**WORK TASK 1**. In the text on smallpox vaccination and counterfactuals, what chance does an unvaccinated child have of developing smallpox?
**WORK TASK 2**. Continue the text on smallpox vaccination and counterfactuals after its last sentence.

For example, had the rooster been silent this morning, the sun would have risen just as well. We know this because we know that the rooster doesn’t cause the sun to rise. In this aspect, counterfactuals are often based on the models through which we understand the world, which is either common sense of scientific knowledge. Let me illustrate this with a real example.

Back in the day, when the smallpox vaccine was first introduced in Europe, a public debate erupted. A data (erroneously) showed that more people died from smallpox inoculations than from smallpox itself. Antivaxxers used this information to argue that inoculation should be banned (when in fact it was saving lives by eradicating smallpox). Now, if we were to go about finding out whether smallpox vaccines were in fact causing deaths instead of preventing them, how would we go about it?

Let’s make some assumptions. Suppose out of 1 million children, 99 percent are vaccinated, and 1 percent are not. If a child is vaccinated, they have one chance in one hundred of developing a reaction, and the reaction has one chance in one hundred of being fatal. On the other hand, they have no chance of developing smallpox.

Meanwhile, if a child is not vaccinated, they obviously have zero chance of developing a reaction to the vaccine, but they have one chance in fifty of developing smallpox. Finally, let’s assume that smallpox is fatal in one out of five cases.

**DATA FOR ANALYSIS**.

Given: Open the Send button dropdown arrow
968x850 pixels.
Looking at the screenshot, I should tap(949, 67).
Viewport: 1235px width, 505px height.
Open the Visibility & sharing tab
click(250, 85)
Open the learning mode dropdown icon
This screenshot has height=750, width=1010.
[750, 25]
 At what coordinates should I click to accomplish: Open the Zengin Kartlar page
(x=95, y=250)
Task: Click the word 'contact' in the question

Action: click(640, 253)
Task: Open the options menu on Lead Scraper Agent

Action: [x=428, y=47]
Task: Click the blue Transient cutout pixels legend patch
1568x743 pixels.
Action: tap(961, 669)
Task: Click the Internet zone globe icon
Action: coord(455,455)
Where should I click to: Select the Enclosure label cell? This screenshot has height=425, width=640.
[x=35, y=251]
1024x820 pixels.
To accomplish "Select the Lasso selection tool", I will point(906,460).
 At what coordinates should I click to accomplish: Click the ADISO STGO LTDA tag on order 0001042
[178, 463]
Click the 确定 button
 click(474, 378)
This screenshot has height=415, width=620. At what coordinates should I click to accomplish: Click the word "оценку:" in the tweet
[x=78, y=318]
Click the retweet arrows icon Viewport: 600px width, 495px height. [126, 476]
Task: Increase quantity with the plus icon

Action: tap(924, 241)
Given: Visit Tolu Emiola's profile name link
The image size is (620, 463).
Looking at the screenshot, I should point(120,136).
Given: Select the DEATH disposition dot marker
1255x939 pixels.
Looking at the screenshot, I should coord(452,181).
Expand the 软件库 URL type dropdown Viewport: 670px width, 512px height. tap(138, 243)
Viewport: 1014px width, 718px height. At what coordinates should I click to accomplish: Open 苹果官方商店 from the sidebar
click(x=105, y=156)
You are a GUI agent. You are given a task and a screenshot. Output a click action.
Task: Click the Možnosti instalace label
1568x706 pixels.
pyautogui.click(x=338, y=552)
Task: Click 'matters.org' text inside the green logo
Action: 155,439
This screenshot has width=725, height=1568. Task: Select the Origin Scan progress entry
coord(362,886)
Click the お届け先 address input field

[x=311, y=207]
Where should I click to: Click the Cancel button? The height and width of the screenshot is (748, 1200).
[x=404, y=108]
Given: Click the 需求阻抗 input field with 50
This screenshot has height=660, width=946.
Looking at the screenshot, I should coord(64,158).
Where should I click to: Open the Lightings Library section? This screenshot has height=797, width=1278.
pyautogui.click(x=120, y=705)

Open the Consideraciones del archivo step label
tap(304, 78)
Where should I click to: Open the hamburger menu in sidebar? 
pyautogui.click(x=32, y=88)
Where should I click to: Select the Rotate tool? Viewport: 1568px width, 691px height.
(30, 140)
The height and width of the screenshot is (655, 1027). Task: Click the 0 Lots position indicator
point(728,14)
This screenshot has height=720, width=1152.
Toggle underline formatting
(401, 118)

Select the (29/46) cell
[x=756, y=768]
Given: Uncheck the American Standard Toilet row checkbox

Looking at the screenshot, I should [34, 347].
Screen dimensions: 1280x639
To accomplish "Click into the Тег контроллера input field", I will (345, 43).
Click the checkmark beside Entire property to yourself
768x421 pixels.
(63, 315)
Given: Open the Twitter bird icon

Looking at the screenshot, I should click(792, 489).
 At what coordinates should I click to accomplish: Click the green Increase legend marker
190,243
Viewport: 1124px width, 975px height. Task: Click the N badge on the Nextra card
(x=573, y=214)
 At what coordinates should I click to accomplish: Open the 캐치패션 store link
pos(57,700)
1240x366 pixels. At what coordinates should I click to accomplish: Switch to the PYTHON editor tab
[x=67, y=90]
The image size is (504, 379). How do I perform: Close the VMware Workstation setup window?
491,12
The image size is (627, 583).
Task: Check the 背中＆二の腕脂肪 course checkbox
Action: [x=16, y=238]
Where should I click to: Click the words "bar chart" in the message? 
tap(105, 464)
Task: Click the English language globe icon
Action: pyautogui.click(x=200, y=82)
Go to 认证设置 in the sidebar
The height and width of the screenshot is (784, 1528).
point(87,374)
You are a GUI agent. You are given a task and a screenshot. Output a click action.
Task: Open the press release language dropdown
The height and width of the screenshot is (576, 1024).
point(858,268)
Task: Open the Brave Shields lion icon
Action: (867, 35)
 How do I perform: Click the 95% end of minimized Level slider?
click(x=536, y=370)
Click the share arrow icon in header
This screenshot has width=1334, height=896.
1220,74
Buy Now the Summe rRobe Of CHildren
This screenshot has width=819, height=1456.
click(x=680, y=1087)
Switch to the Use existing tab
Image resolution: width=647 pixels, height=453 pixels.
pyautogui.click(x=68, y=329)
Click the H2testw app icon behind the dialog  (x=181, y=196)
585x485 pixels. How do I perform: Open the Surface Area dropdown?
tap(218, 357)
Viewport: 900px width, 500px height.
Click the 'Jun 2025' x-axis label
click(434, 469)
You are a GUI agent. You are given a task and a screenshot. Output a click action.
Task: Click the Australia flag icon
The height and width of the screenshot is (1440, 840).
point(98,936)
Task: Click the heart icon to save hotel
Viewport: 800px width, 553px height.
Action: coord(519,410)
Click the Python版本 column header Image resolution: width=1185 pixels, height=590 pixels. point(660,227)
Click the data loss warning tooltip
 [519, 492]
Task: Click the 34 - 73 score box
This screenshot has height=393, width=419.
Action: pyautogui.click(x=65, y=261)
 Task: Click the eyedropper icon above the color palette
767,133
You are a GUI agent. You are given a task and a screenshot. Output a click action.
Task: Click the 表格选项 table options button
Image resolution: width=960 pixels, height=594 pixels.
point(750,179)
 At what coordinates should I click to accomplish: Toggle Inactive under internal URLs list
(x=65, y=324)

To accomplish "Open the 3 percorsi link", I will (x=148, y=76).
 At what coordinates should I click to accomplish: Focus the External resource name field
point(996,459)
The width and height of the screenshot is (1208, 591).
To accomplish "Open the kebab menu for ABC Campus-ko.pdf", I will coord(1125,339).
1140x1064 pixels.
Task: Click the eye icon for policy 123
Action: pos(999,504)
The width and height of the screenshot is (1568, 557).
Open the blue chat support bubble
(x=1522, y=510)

**WRITTEN REPLY 1**. One chance in fifty.

**WRITTEN REPLY 2**.
I think you would agree that vaccination looks like a good idea. The odds of having a reaction are lower than the odds of getting smallpox, and the reaction is much less dangerous than the disease. But now let’s look at the data. Out of 1 million children, 990,000 get vaccinated, 9,900 have the reaction, and 99 die from it. Meanwhile, 10,000 don’t get vaccinated, 200 get smallpox, and 40 die from the disease. In summary, more children die from vaccination (99) than from the disease (40).

I can empathise with the parents who might come to the streets with “Vaccines kill!” signs. The data seem to be on their side. The vaccinations indeed cause more deaths than smallpox itself. But the question is: is logic on their side? Is this data strong enough for us to ban vaccination, or should we take into account the deaths prevented?

Here’s how you approach these types of problems (where you cannot run real life experiments) with counterfactuals. When we began, the vaccination rate was 99 percent. We now ask: what if there was no vaccination, would the facts still hold? Using the assumptions we made, we can conclude that out of 1 million children, 20,000 would have gotten smallpox, and 4,000 would have died.

Now, comparing this counterfactual world with the real world, we see that not vaccinating would have cost the lives of 3,861 children (the difference between 4,000 and 139).

The crux of counterfactual reasoning is this: unless we verify the answer to the what-if question in the counterfactual world, we cannot verify the real-world conclusion either.

This is why it’s hard to figure out if the drug actually killed Jonny with this limited information. Do we know that this drug has had similar effect on several other people? Did we see anything in the postmortem report? Unless we investigate these, we cannot draw a causal link between the drug and the death (unlike the smallpox vaccination case), hence we can neither verify nor deny.

But, what if I had studied harder, would I have aced my exams? Study has an effect on exams (we know that), so most likely I would have faired better. But the rooster has no effect on the rising sun, so no matter what it does, the sun’s gonna do its thing.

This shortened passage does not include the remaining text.